Esta interpretación fue
debatida fuertemente aún entonces y continúa
siendo cuestionada. Las investigaciones por parte de
los economistas de CLAE muestran que en los 1990 la
relación inversa entre la cuenta corriente o
apertura comercial y la inflación y aún
entre la liberalización comercial y los cambios
en la inflación, se aplicaban a los países
ricos, los países pobres, los países altamente
endeudados y los países que no están altamente
endeudados. Estas investigaciones también demuestran
que la relación negativa entre la apertura de
la cuenta corriente y la inflación se ha fortalecido
en general desde los 1980.
Un acuerdo sobre un paradigma
para explicar el vínculo negativo entre la apertura
de la cuenta corriente y la inflación está
menos diseminado ahora que hace una década. Sin
embargo, más comercio obviamente significa más
oportunidades para que los negocios subestimen el valor
de sus exportaciones y exageren el valor de sus importaciones.

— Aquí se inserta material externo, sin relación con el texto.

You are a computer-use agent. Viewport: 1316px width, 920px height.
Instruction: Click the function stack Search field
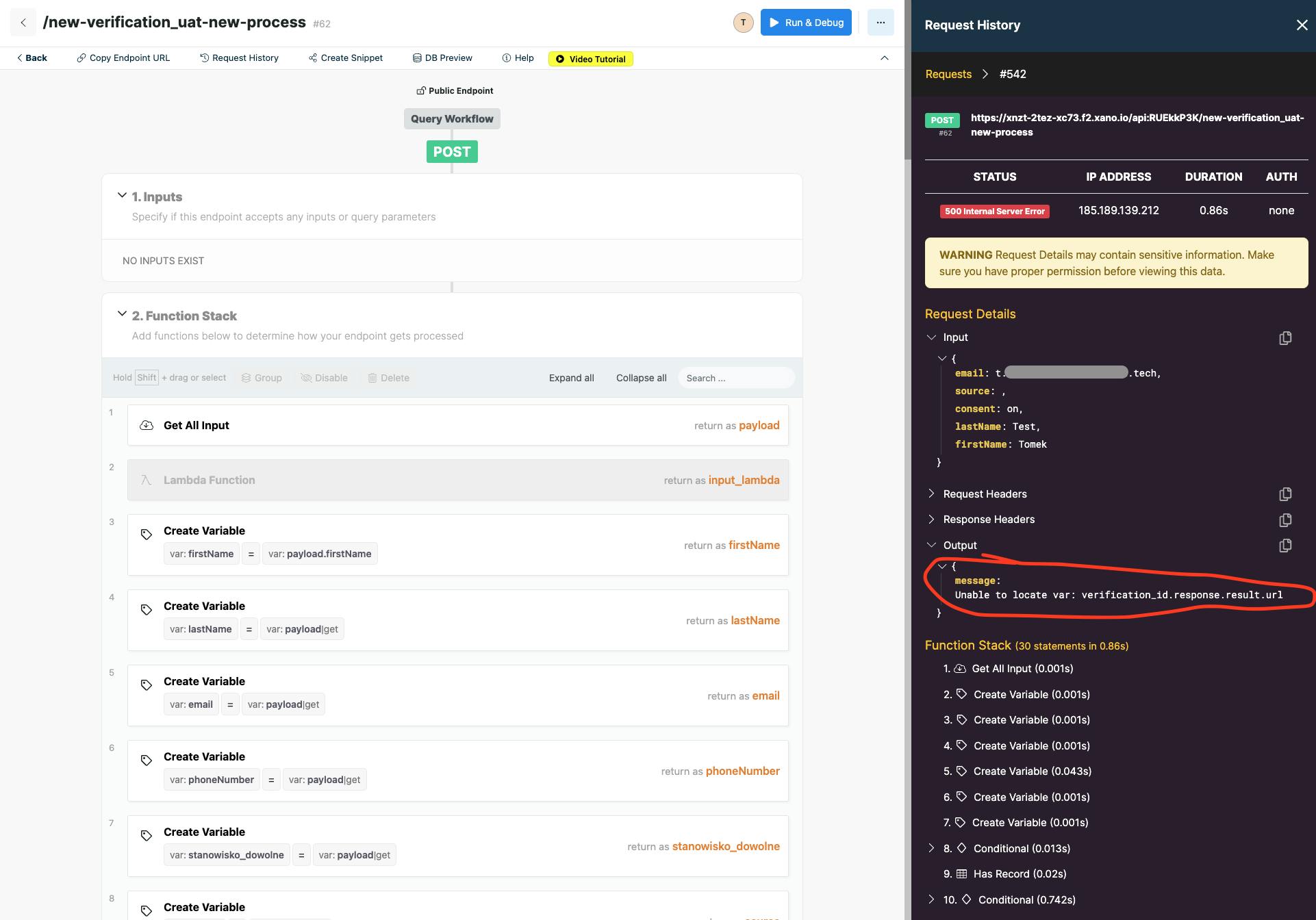(736, 378)
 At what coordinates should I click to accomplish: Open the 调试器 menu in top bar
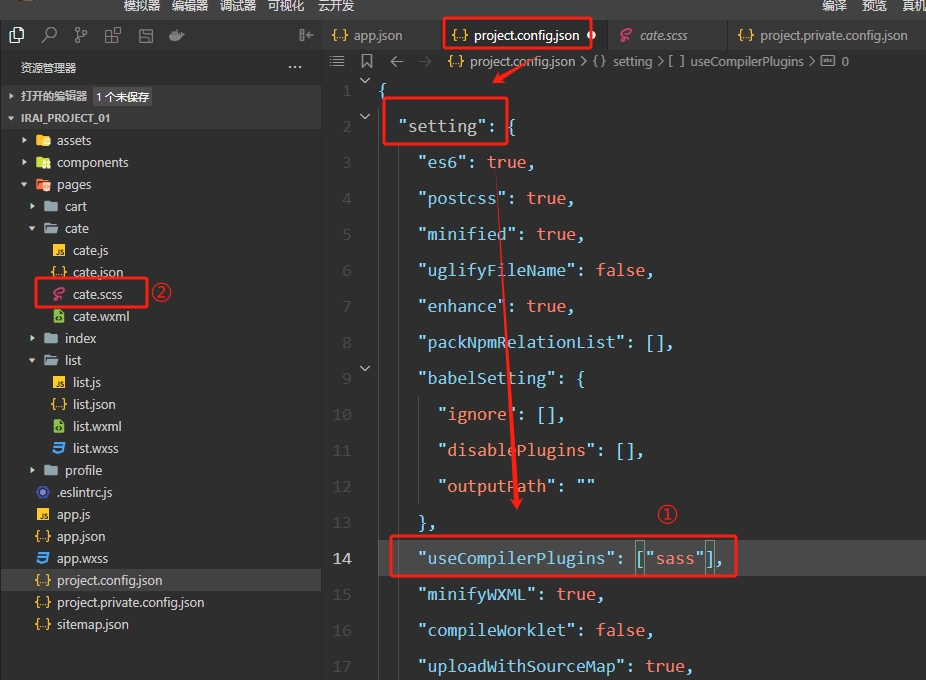point(237,6)
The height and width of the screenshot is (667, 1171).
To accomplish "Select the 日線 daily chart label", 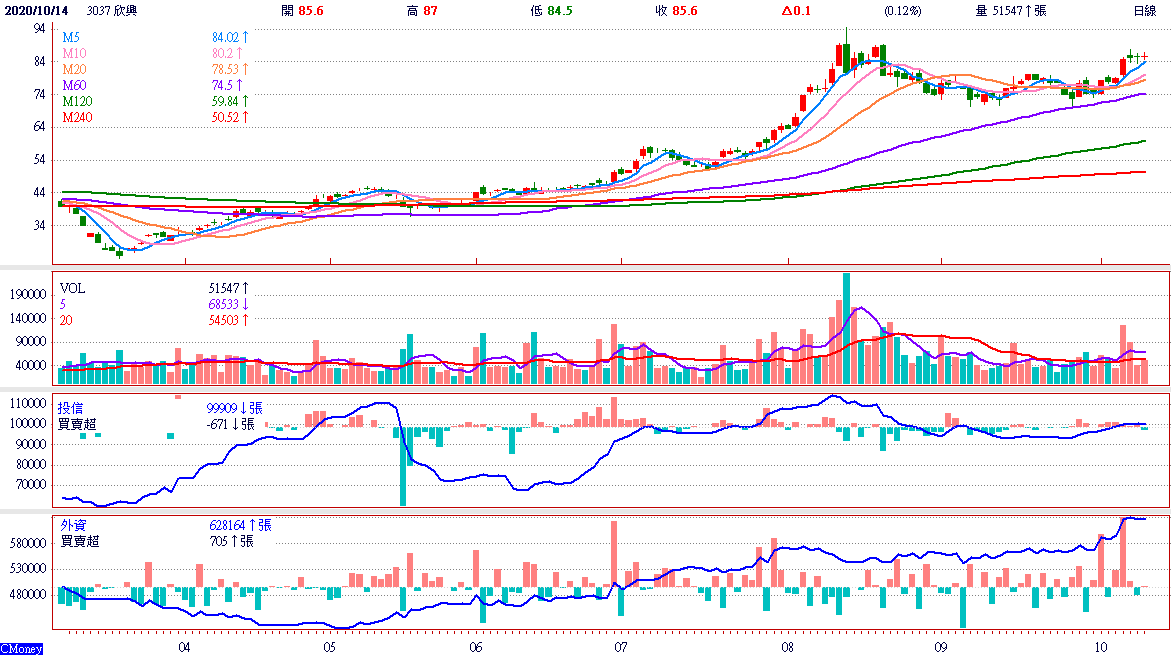I will click(x=1144, y=10).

Esto ofrece más sendas para dejar bienes en el
exterior y crear oportunidades para la sustitución
de la moneda y competencia de la misma, así como
la apertura de la cuenta de capital lo hace en otras
formas.
Algunos de los países más
grandes de Latinoamérica todavía no tienen
mucho comercio. Pero tanto las importaciones y el comercio
total como una parte del producto interno bruto ajustados
al poder adquisitivo, una medida común de la
apertura comercial, han aumentado marcadamente en los
últimos 20 años. Durante 1986-90 y 1996-2000,
el comercio como parte de este PIB ajustado aumentó
casi un cuarto en Argentina, casi un tercio en Brasil
y casi la mitad en México. Las razones de Venezuela
y Chile no incrementaron pero siempre han sido altos.
Mientras el capital y la liberalización
de la cuenta corriente podrían no haber sido
los únicos factores que bajaron la inflación
en Latinoamérica en la década pasada,
la magnitud de las relaciones negativas entre ellos
sugiere que han sido importantes para hacer la inflación
menos notable. Operar con metas de inflación,
la fluctuación libre de los tipos de cambio,
los avances tecnológicos en las finanzas internacionales
y la desinflación en los países industrializados
han tenido un efecto y las políticas que han
dado como resultado las liberalizaciones de capital
y de la cuenta corriente podrían haber sido determinadas
junto con estos factores. El vínculo entre la
liberalización y la inflación, sin embargo,
parece claro.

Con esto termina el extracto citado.